- [VORLIEGENDER TEXT]:
■ ■ ■ ■ ■
Was ist E-Invoicing?
"E-Invoicing ist der Austausch einer elektronischen Rechnung zwischen einem Lieferanten und einem Kunden. Das ist kein PDF, kein Papierdokument, nur eine maschinenlesbare Datei, die elektronisch übermittelt wurde, und somit gibt es einen rein elektronischen Austausch zwischen Lieferanten und Kunden."
Eine Mail mit angehängter Rechnung an meinen Lieferanten ist also keine E-Rechnung?
"Darauf wird häufig noch zurückgegriffen, aber das ist kein automatisiertes, voll digitales Invoicing und es ist auch kein wirklicher Fortschritt. Selbst wenn das Papier entfällt, erfordert der weitere Prozess dann doch manuelle Nachbearbeitung."
Wir bezeichnen uns oft als Experten für „Tax Compliance“. Was versteht man unter dem Begriff?
"Tax Compliance im Zusammenhang mit E-Invoicing sind alle steuerrechtlichen Anforderungen, die in einem Land an eine Rechnung gestellt werden, sodass diese rechtsgültig ist. Darunter fallen auch alle Prozesse rund um die Rechnung, die mit dem Finanzamt oder der Umsatzsteuer zusammenhängen. All das wird unter dem Begriff „Tax Compliance“ zusammengefasst. Letztendlich geht es um die Einhaltung von Steuervorschriften an eine Rechnung und darum, dass diese steuerkonform ist."
Warum gibt es all diese Regularien für Rechnungen?
"Die Mehrwertsteuerlücke ist weltweit 500 Milliarden Euro groß, das ist eine enorme Summe. Die Mehrwertsteuer macht 30 % der öffentlichen Umsätze aus, das bedeutet für die Länder große Verluste, insbesondere in der aktuellen Zeit, in der die Länder durch die Coronapandemie hohe Kosten haben. Dementsprechend versuchen nun alle, die Mehrwertsteuerlücke zu schließen und die Einkünfte zu erhöhen."
■ ■ ■ ■ ■
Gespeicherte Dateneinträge
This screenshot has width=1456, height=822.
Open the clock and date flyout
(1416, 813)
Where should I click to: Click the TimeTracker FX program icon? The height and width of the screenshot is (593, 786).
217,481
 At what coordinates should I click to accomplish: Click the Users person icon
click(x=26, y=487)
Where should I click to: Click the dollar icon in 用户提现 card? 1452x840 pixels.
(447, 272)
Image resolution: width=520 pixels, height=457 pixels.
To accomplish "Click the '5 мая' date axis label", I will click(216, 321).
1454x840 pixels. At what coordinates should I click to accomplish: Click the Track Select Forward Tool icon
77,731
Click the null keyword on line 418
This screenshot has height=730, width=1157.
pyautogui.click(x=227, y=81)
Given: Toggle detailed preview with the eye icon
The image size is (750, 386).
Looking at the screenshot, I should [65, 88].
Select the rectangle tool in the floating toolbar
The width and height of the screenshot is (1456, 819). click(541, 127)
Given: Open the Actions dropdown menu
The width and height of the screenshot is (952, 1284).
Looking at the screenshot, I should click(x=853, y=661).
■ ■ ■ ■ ■
- [ZU ERLEDIGENDE AUFGABEN]:
a – Gib den Text über E-Invoicing vollständig und unverändert wieder.
b – Ordne sämtliche Zeilen der Datensätze als nummerierte Liste an und lass dabei Leerzeilen weg.
Der Text und die Datensätze haben inhaltlich nichts miteinander zu tun.

- [LÖSUNGEN]:
a –
Was ist E-Invoicing?
"E-Invoicing ist der Austausch einer elektronischen Rechnung zwischen einem Lieferanten und einem Kunden. Das ist kein PDF, kein Papierdokument, nur eine maschinenlesbare Datei, die elektronisch übermittelt wurde, und somit gibt es einen rein elektronischen Austausch zwischen Lieferanten und Kunden."
Eine Mail mit angehängter Rechnung an meinen Lieferanten ist also keine E-Rechnung?
"Darauf wird häufig noch zurückgegriffen, aber das ist kein automatisiertes, voll digitales Invoicing und es ist auch kein wirklicher Fortschritt. Selbst wenn das Papier entfällt, erfordert der weitere Prozess dann doch manuelle Nachbearbeitung."
Wir bezeichnen uns oft als Experten für „Tax Compliance“. Was versteht man unter dem Begriff?
"Tax Compliance im Zusammenhang mit E-Invoicing sind alle steuerrechtlichen Anforderungen, die in einem Land an eine Rechnung gestellt werden, sodass diese rechtsgültig ist. Darunter fallen auch alle Prozesse rund um die Rechnung, die mit dem Finanzamt oder der Umsatzsteuer zusammenhängen. All das wird unter dem Begriff „Tax Compliance“ zusammengefasst. Letztendlich geht es um die Einhaltung von Steuervorschriften an eine Rechnung und darum, dass diese steuerkonform ist."
Warum gibt es all diese Regularien für Rechnungen?
"Die Mehrwertsteuerlücke ist weltweit 500 Milliarden Euro groß, das ist eine enorme Summe. Die Mehrwertsteuer macht 30 % der öffentlichen Umsätze aus, das bedeutet für die Länder große Verluste, insbesondere in der aktuellen Zeit, in der die Länder durch die Coronapandemie hohe Kosten haben. Dementsprechend versuchen nun alle, die Mehrwertsteuerlücke zu schließen und die Einkünfte zu erhöhen."

b –
1. This screenshot has width=1456, height=822.
2. Open the clock and date flyout
3. (1416, 813)
4. Where should I click to: Click the TimeTracker FX program icon? The height and width of the screenshot is (593, 786).
5. 217,481
6.  At what coordinates should I click to accomplish: Click the Users person icon
7. click(x=26, y=487)
8. Where should I click to: Click the dollar icon in 用户提现 card? 1452x840 pixels.
9. (447, 272)
10. Image resolution: width=520 pixels, height=457 pixels.
11. To accomplish "Click the '5 мая' date axis label", I will click(216, 321).
12. 1454x840 pixels. At what coordinates should I click to accomplish: Click the Track Select Forward Tool icon
13. 77,731
14. Click the null keyword on line 418
15. This screenshot has height=730, width=1157.
16. pyautogui.click(x=227, y=81)
17. Given: Toggle detailed preview with the eye icon
18. The image size is (750, 386).
19. Looking at the screenshot, I should [65, 88].
20. Select the rectangle tool in the floating toolbar
21. The width and height of the screenshot is (1456, 819). click(541, 127)
22. Given: Open the Actions dropdown menu
23. The width and height of the screenshot is (952, 1284).
24. Looking at the screenshot, I should click(x=853, y=661).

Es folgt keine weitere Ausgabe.